### Activity
Lines below that hold the word "Task" must be copied in full.

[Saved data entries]
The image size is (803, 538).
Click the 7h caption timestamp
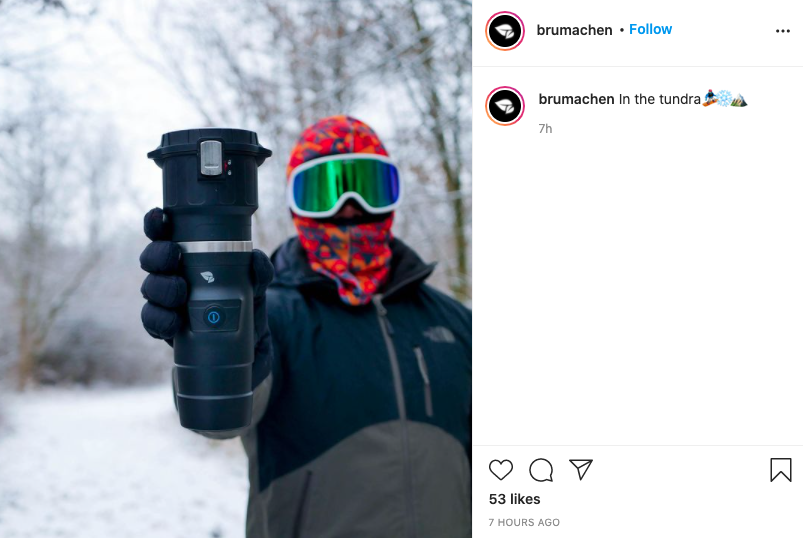click(x=545, y=128)
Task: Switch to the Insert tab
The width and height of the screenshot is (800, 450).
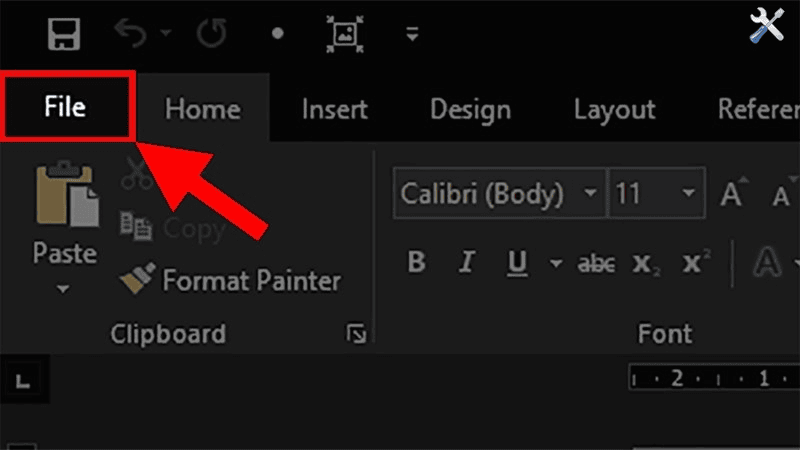Action: pos(334,109)
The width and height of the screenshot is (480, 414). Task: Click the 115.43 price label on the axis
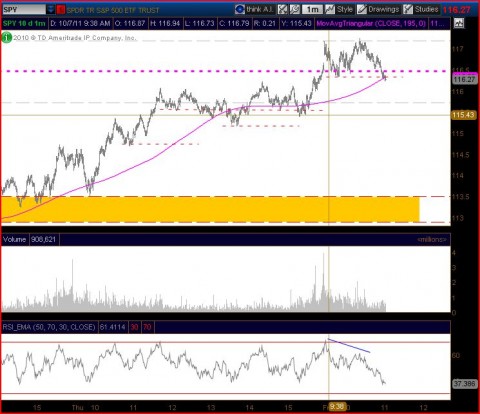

### Solution for this problem
Task: Switch to the Insert tab
The width and height of the screenshot is (480, 414). Task: Click the 115.43 price label on the axis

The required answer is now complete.